One decision we had to make was whether to save both the numeric data record (for statistical purposes) and the digital image (to aid the genealogists of the future). We've decided to save the digital images and transfer them to the National Archives for safekeeping until 2082.

The blog is on the website 2010census.gov, or you can go directly to http://blogs.census.gov/2010census/

06 March 2010

NGS Conference Opening Session and Drawing

You won't want to miss the opening session of the National Genealogical Society’s 32nd Family History Conference, “Follow Your Ancestral Trail,” in Salt Lake City, Utah. Be sure you're at the Salt Palace Convention Center on Wednesday morning, 28 April 2010, at 8:00 am. The keynote address is the premier of a video tour that provides a behind-the-scenes look at the world-famous Granite Mountain Records Vault.
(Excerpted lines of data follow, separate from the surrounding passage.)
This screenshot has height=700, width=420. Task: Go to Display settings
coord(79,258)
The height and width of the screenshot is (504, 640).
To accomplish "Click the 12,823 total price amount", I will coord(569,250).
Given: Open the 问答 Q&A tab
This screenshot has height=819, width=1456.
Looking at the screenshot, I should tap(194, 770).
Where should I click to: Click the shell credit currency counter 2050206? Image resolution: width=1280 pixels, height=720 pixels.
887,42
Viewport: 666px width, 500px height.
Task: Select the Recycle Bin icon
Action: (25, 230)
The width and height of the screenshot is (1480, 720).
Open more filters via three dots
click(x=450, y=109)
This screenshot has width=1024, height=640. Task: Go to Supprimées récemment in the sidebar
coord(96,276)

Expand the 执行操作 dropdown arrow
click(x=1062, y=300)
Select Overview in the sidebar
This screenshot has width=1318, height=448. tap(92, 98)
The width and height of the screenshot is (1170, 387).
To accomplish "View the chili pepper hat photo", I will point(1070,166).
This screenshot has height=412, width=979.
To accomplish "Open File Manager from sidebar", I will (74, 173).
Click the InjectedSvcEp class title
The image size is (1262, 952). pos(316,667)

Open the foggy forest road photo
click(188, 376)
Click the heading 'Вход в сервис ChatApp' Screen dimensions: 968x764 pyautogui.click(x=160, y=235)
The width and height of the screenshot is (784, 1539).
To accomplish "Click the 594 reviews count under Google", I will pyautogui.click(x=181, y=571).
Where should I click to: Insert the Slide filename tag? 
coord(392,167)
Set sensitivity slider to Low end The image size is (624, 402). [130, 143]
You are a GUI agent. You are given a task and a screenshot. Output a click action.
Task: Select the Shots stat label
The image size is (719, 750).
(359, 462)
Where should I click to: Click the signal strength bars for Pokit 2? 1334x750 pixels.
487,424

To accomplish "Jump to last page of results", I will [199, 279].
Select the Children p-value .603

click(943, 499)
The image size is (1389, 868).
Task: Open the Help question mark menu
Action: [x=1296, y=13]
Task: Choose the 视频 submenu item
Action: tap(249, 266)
In addition, you may be the lucky winner of a seven-night stay at the Salt Lake Plaza Hotel at Temple Square, courtesy of the Salt Lake Plaza Hotel, which is right next door to the Family History Library. All full-conference registrants will be entered in this drawing, but the winner must be present at the opening session to claim the prize.

The opening session at this year’s conference will be held on Wednesday morning, 28 April 2010, at 8:00 am. The keynote address is the premier of a video tour that provides a behind-the-scenes look at the world-famous Granite Mountain Records Vault. FamilySearch stores microfilmed and digital genealogical information at this archival facility located in the mountains outside Salt Lake City. This secure facility was designed to protect the collection of genealogical records from decay, natural disasters, and manmade calamities. The vault includes 65,000 square feet of space carved 700 feet into the side of a solid granite mountain. The climate in the facility is carefully controlled to maintain optimal storage conditions for the records, which represent 100 countries and 170 different languages. The Granite Mountain Records Vault currently stores approximately 3.5 billion images on 2.4 million rolls of microfilm, plus nearly a petabyte of digital data. And there is still room for growth as FamilySearch continues to preserve and share the records of the world. The vault is not open to the public, so conference attendees will be treated to something they cannot see in person.

Following the video, Jay L. Verkler, president and CEO of FamilySearch and managing director of the Family History Department of the Church of Jesus Christ of Latter-Day Saints, will continue the tour with an exploration of trends and resources that will enable these and other records to be viewed worldwide.

Register for the conference today! NGS members get top discounts, so this is a great time to join. Registration details and the conference program can be found online at www.ngsgenealogy.org/cs/attendee_registration.

03 March 2010

Episode Schedule: Who Do You Think You Are?

This Friday marks the premiere of the TV genealogy series, Who Do You Think You Are? at 8:00 Eastern/ 7:00 Central Time on NBC. Here is the current schedule according to NBC:

* March 5 – Sarah Jessica Parker
* March 12 – Emmitt Smith
* March 19 – Lisa Kudrow
* March 26 – Matthew Broderick
* April 2 – Brooke Shields
* April 9 – Susan Sarandon
* April 23 – Spike Lee

Loretto (Lou) Szucs, Vice President of Community Relations at Ancestry.com, added the following:
As you may know, the idea for Who Do You Think You Are? originated from a phenomenally successful show in the UK, which has traced the roots of some 50 individuals in the last 6 years. During the last season, more than 5 million viewers tuned in to watch the UK show. Nearly 12,000 Brits attended the Who Do You Think You Are? Live conference in February 2009. Of those, 84 percent say they started researching their family history since 2004. The show has generated a surge of family history interest in the UK – and the U.S. version of Who Do You Think You Are? could result in the same reaction. Throughout these next few weeks, it will be exciting to see America’s reaction to the show!